# Task 3 — Event Impact Modeling (Rubric-Compliant)

**Objective:** Model how events (policies, product launches, infrastructure investments) affect financial inclusion indicators.

## Rubric Deliverables
1. **Impact Modeling Notebook**: analyze impact links and model event effects on indicators
2. **Event–Indicator Association Matrix**: table/heatmap of which events affect which indicators and by how much
3. **Historical Validation**: Telebirr launch vs observed mobile money accounts change (4.7% → 9.45%)
4. **Methodology Documentation**: assumptions, functional forms, sources, limitations

## Production Parity (Hard Requirement)
This notebook **must** successfully run `scripts/run_task3.py` to be considered complete.


## 0) Setup
Run from the repo root (or auto-detect if started inside `notebooks/`).

In [None]:
from __future__ import annotations

import sys
from pathlib import Path
import pandas as pd
import numpy as np

PROJECT_ROOT = Path.cwd()
if PROJECT_ROOT.name == "notebooks":
    PROJECT_ROOT = PROJECT_ROOT.parent

SRC = PROJECT_ROOT / "src"
if str(SRC) not in sys.path:
    sys.path.insert(0, str(SRC))

DATA_PROCESSED = PROJECT_ROOT / "data" / "processed" / "eda_enriched"
OUTPUTS = PROJECT_ROOT / "outputs" / "task_3"
OUTPUTS.mkdir(parents=True, exist_ok=True)
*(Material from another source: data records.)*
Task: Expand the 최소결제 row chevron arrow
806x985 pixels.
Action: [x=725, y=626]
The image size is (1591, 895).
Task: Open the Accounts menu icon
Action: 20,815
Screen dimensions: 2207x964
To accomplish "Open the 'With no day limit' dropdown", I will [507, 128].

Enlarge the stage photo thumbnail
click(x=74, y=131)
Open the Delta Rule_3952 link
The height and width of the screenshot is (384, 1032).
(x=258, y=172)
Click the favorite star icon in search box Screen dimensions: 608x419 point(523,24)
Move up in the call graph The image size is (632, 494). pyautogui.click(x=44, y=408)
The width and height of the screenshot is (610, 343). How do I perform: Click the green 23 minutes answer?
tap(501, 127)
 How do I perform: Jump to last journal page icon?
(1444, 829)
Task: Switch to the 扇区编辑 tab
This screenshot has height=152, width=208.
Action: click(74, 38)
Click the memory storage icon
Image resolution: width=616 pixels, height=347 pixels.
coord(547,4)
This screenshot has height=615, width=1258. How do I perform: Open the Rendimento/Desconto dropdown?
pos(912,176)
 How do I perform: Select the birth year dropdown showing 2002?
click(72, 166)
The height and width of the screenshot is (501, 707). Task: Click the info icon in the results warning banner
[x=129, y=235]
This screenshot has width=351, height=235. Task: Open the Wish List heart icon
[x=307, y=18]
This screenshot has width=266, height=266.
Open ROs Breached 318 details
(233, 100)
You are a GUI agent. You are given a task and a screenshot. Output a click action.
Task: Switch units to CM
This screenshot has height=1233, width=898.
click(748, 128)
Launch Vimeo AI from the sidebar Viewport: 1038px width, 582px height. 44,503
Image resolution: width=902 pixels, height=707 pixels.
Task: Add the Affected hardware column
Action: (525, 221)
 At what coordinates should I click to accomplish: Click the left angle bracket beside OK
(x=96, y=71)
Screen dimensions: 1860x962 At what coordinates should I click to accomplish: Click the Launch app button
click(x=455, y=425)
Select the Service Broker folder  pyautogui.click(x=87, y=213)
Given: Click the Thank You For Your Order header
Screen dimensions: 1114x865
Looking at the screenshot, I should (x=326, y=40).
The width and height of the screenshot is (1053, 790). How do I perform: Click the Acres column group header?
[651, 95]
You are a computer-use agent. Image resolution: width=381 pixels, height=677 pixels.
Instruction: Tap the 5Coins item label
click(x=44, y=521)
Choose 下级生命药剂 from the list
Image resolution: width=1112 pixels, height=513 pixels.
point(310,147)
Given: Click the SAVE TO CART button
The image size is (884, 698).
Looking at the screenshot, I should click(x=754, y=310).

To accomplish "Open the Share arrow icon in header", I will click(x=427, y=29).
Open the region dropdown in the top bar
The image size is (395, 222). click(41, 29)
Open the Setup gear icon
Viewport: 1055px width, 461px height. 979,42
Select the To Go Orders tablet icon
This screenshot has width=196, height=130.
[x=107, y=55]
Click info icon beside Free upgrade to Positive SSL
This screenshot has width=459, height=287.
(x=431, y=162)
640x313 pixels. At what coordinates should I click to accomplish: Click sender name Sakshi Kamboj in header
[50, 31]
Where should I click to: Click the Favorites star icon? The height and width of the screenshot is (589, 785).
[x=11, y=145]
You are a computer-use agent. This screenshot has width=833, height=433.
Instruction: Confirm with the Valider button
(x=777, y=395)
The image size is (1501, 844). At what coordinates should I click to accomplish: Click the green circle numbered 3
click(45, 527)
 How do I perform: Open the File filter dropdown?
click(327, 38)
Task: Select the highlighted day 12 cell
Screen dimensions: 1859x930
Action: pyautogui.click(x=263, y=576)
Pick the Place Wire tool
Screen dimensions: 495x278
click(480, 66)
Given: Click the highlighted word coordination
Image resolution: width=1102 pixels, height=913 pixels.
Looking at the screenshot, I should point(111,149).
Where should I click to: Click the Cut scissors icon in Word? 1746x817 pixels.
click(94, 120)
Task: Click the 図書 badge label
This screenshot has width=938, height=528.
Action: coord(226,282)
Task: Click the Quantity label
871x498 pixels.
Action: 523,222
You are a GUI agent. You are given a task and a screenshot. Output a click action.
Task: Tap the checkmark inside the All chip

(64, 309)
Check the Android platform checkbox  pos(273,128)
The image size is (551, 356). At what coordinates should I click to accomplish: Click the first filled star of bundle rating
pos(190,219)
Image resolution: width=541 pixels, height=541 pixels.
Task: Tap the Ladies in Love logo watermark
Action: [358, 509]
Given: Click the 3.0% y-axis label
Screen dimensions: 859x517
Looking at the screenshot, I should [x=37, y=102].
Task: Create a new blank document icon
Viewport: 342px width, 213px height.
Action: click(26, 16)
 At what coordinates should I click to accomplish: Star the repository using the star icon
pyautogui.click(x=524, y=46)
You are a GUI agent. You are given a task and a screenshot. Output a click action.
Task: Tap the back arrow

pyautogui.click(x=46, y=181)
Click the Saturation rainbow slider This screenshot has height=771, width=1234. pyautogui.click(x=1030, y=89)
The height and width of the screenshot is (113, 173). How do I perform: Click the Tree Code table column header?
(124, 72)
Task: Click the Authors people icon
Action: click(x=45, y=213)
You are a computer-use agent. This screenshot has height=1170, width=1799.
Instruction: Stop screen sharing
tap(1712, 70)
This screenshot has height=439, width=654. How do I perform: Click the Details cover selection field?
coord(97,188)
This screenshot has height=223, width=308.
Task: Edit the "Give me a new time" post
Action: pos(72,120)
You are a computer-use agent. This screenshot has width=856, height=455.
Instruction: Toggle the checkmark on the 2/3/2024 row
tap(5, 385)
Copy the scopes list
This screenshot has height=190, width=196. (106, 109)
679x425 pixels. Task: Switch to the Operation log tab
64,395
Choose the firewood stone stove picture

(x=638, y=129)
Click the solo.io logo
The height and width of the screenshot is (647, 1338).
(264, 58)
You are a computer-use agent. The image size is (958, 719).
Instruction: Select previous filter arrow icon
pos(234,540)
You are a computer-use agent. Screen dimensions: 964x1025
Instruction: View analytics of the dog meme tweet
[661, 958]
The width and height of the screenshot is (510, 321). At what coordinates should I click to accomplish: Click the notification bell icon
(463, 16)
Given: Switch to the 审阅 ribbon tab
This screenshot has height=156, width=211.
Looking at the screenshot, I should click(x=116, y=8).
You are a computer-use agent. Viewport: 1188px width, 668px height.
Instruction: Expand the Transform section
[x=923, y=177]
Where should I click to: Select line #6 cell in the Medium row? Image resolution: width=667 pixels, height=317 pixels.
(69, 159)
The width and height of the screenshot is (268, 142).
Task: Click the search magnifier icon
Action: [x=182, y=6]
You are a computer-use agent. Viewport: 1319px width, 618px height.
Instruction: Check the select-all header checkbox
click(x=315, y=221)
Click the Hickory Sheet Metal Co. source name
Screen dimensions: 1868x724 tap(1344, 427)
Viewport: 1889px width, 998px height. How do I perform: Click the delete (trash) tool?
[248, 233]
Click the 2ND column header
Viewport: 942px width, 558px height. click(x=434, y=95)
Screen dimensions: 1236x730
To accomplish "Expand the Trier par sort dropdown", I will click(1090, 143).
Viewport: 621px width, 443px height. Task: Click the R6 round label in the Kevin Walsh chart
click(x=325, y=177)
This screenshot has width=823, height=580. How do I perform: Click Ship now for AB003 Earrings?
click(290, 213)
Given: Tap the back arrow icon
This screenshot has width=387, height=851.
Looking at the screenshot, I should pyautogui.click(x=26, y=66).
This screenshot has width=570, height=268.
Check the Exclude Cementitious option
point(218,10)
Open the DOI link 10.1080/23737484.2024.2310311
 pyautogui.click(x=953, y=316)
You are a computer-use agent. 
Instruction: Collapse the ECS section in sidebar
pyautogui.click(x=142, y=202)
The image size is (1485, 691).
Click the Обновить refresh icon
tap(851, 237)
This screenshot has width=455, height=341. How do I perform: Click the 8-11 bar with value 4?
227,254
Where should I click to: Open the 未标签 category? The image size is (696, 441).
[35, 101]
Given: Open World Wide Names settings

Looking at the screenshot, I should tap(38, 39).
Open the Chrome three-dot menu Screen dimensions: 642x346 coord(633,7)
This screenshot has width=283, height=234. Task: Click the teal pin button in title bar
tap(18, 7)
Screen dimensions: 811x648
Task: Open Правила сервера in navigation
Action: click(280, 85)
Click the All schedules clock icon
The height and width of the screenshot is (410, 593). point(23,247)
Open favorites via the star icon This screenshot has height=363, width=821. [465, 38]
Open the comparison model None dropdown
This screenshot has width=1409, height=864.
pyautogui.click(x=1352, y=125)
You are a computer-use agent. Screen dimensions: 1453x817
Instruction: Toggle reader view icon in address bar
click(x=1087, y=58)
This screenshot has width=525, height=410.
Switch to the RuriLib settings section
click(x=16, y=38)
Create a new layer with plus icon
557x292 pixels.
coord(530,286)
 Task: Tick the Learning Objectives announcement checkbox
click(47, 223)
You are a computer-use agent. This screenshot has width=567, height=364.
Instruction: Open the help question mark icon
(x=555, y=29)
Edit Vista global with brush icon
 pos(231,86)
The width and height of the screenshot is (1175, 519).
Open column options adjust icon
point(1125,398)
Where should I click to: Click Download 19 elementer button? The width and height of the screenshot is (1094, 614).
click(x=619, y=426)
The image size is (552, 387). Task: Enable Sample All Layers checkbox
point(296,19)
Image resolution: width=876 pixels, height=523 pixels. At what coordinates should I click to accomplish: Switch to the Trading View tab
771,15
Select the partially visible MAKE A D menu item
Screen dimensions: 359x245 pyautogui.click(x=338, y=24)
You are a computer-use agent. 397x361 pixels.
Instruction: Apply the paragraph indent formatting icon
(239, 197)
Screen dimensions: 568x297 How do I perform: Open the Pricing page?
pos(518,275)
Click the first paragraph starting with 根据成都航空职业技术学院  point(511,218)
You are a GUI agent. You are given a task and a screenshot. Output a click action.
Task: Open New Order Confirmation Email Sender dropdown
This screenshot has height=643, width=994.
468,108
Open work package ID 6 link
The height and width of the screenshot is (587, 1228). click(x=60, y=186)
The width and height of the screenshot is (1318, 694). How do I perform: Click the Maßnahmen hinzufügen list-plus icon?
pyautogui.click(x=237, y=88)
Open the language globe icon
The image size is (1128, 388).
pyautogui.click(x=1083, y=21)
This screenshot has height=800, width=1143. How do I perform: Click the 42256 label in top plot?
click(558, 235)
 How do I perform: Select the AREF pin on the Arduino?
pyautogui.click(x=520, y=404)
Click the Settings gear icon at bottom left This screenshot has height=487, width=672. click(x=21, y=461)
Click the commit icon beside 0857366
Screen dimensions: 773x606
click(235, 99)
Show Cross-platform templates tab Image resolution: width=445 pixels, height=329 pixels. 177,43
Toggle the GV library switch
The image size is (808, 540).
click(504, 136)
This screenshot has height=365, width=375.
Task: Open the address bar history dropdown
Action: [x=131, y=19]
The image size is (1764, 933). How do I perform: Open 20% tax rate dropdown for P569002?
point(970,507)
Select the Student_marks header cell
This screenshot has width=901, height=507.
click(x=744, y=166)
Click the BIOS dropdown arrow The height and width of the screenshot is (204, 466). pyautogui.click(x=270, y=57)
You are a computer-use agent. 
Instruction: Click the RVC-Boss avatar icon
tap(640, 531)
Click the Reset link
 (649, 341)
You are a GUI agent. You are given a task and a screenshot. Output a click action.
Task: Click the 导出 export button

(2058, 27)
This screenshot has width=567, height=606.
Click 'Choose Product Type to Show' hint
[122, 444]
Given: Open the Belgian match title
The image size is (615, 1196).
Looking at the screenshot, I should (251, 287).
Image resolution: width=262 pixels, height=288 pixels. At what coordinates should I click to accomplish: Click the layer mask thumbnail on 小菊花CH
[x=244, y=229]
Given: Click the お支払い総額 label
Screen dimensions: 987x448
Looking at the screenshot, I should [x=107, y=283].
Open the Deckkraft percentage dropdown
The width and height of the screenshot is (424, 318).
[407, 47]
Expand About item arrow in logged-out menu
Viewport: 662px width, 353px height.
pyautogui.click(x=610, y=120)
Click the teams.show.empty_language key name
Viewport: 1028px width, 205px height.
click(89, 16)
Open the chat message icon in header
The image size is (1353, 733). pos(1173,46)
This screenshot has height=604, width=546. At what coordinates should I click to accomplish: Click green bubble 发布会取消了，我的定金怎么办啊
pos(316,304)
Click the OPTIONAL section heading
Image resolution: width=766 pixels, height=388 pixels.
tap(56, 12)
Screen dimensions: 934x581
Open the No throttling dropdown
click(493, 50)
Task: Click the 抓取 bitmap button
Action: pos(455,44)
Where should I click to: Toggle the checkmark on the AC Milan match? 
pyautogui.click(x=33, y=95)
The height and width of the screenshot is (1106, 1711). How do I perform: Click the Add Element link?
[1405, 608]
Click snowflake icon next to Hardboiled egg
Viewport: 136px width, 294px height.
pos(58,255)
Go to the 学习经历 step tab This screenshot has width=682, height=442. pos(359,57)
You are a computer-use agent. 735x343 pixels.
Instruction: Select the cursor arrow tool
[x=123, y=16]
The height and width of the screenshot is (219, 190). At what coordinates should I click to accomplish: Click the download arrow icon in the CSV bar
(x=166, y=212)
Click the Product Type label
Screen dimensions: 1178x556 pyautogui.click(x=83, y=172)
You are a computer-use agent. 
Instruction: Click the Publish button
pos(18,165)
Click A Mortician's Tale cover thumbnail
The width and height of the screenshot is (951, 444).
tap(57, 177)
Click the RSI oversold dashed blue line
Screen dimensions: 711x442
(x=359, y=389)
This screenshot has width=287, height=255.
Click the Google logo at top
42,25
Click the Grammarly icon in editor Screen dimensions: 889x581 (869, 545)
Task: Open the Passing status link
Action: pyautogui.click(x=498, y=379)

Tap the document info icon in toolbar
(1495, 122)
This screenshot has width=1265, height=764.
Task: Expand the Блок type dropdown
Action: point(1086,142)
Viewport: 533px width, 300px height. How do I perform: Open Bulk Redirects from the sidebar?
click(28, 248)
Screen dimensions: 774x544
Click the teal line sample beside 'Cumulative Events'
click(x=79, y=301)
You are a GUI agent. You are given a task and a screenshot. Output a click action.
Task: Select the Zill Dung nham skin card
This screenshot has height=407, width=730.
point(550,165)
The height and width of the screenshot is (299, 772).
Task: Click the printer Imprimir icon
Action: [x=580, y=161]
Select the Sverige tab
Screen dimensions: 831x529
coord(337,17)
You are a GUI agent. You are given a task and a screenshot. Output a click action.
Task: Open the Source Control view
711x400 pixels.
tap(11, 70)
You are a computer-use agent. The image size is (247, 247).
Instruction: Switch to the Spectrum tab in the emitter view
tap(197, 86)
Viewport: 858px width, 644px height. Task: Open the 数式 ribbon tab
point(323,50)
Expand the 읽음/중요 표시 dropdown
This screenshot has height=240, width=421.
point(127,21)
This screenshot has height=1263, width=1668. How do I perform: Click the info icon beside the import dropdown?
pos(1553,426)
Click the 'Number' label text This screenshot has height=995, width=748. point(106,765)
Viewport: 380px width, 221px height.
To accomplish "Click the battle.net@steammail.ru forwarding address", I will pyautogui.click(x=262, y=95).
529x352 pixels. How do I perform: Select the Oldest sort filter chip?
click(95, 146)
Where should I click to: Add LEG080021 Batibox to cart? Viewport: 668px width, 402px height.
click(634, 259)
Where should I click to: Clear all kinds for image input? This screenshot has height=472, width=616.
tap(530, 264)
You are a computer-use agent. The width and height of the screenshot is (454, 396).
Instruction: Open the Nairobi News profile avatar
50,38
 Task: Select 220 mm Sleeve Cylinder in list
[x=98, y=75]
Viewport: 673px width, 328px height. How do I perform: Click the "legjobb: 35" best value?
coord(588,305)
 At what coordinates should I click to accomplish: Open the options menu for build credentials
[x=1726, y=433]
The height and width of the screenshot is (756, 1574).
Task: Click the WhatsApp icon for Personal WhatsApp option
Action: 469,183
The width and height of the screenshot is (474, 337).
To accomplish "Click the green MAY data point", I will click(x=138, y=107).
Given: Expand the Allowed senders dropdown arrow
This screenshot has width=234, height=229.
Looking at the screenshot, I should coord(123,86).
assert (PROJECT_ROOT / "scripts" / "run_task3.py").exists(), "Missing scripts/run_task3.py"
assert (PROJECT_ROOT / "src" / "fi" / "event_effects.py").exists(), "Missing src/fi/event_effects.py"

PROJECT_ROOT

## 1) Understand the Impact Data (load + join)

**Requirement:**
- Load impact links
- Join with events to get event details
- Summarize which events affect which indicators and by how much

**Implementation note (your current pipeline):**
- The exported `outputs/task_3/impact_links_summary.csv` already includes event metadata (`event_name`, `event_date`, `event_category`, etc.).
- Therefore, the join step is *already represented* in the audited summary file.


In [None]:
obs_path = DATA_PROCESSED / "observations.csv"
events_path = DATA_PROCESSED / "events.csv"
links_summary_path = OUTPUTS / "impact_links_summary.csv"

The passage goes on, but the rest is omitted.